The revelation of Clytemnestra’s adulterous affair with Aegisthus in the concluding acts of Agamemnon permanently undercuts any sympathy the audience might have had for her. It is though Aeschylus is suggested that Clytemnestra motivation for murdering her husband was more about a desire then avenging her daughter’s death. Yet, while the audience mutters about Clytemnestra’s adultery, the writer is condoning the double standards within society that makes infidelity acceptable for the man but not the woman. It is for this reason that Froma Zeitlin maintains that “the Oresteia mythologizes and celebrates the ascendancy of the patriarchy and the Athenian democracy”
Moreover, Aeschylus’ Agamemnon presents another woman who shares several qualities with Medea. Both women, Aeschylus’ Cassandra and Euripides’s Medea, are foreign royals directly associated to all things sacred. Cassandra’s power of divination is strikingly akin to Medea’s powers of witchcraft. Yet, these two women are almost polar opposites. Whereas Medea is vocal and proactive against her oppression, Cassandra is silent and simply accepts her fate. Aeschylus’ female character does not offer any form of resistance as she is seemingly resigned not only to being Agamemnon’s slave and concubine, but also to her death. Thus, Cassandra is portrayed as a helpless female victim despite possessing a supernatural gift. In Gender and Politics in Greek Tragedy, Michael Zelenak asserts that it is for this reason that “Cassandra, for all her wild barbarian trappings, is actually a proper Greek woman, and she is presented with enormous sympathy as an archetype of the true female-the passive, suffering victim.”
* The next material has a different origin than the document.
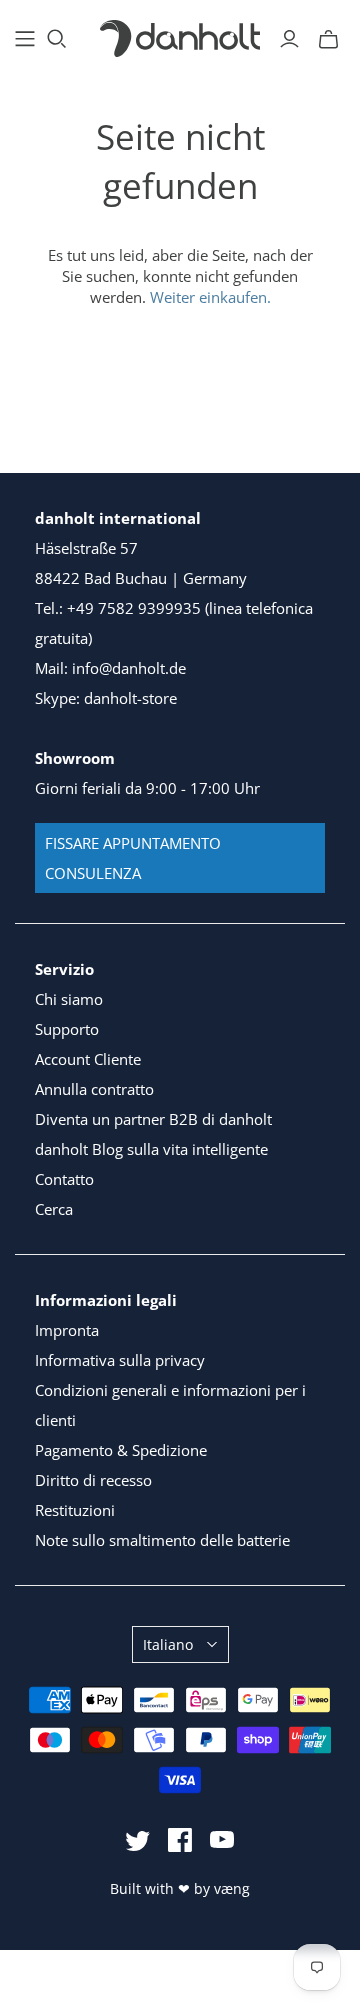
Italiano (168, 1644)
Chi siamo (69, 999)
Sophocles’ Oedipus the King offers an additional female character that could arguably fit into this mold of the “passive” woman. Jocasta, the Queen of Thebes, is depicted of having a fairly submissive and accepting personality, as she is content in playing the part of the loving mother and supportive wife. She emerges simply as reactionary figure, as a woman more buffeted by events than in control of them. Sophocles portrays a one-dimensional, dull character without much substance. Whilst Jocasta and Cassandra indeed share several qualities, Aeschylus’s character is far more richer and complex character. Cassandra is endowed with the unique attribute of existing outside the realm of a mere mortal but is simultaneously trapped in the very mortal body of helpless slave. Sadly though, Jocasta offers a far more realistic portrait of ancient Athenian woman.
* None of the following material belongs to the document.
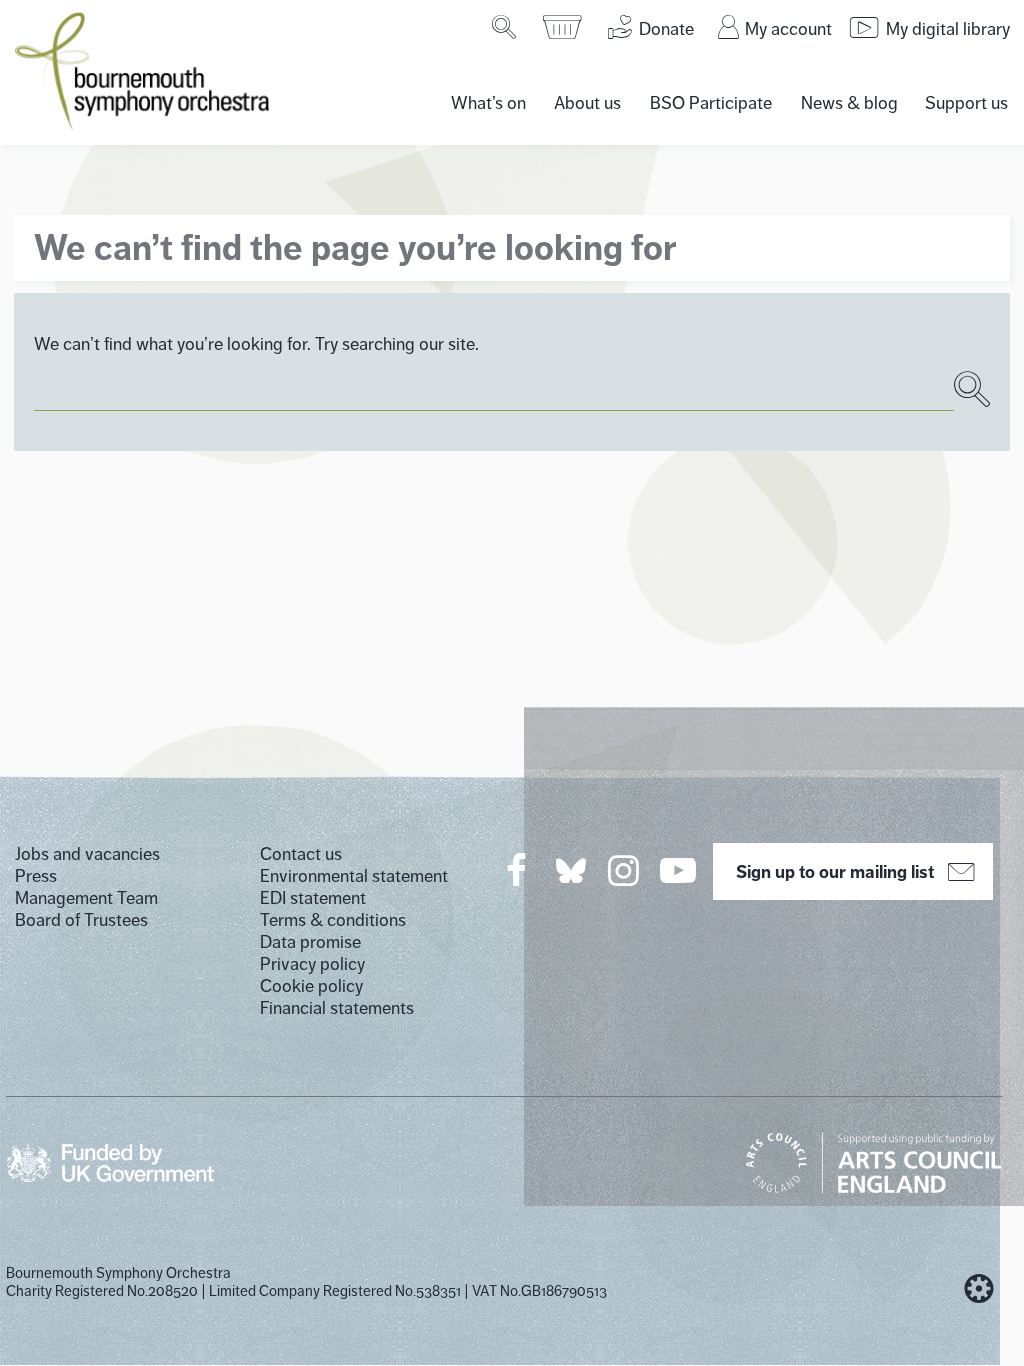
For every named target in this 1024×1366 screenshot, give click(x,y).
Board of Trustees (81, 920)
As illustrated above, women in Greek tragedies often played the role of the fetishized victim or the powerful “masculine” avenger. The Greek playwrights also endowed their female characters with many stereotypes usually linked to their gender. The vindictive, irrational, jealous woman is portrayed alongside the submissive placid female. However, Euripides’ occasionally diverts from this typecasting of women as he portrayed an independent and intelligent, and initially sympathetic, female figure. Yet, even the most complex and well-developed female character reinforces the Athenian stereotypes of women’s nature. While whether the male writers were actually misogynists will never be known, several of their plays contain a subtle misogynistic undercurrent. Conspicuously, the majority of Greek tragedies reflect the fear and suspicion held among the Athenian male population about woman. Moreover, female characters assisted in the male construct of identity as they often “serve as anti- models as well as hidden models for the masculine self” and to serve to reinforce the prominence of the ruling male class. However, the representations of woman in most plays do not gratuitously take part in simple ‘female bashing.” The Greek dramatists, most notably Euripides’, often treated woman with great insight and fairness.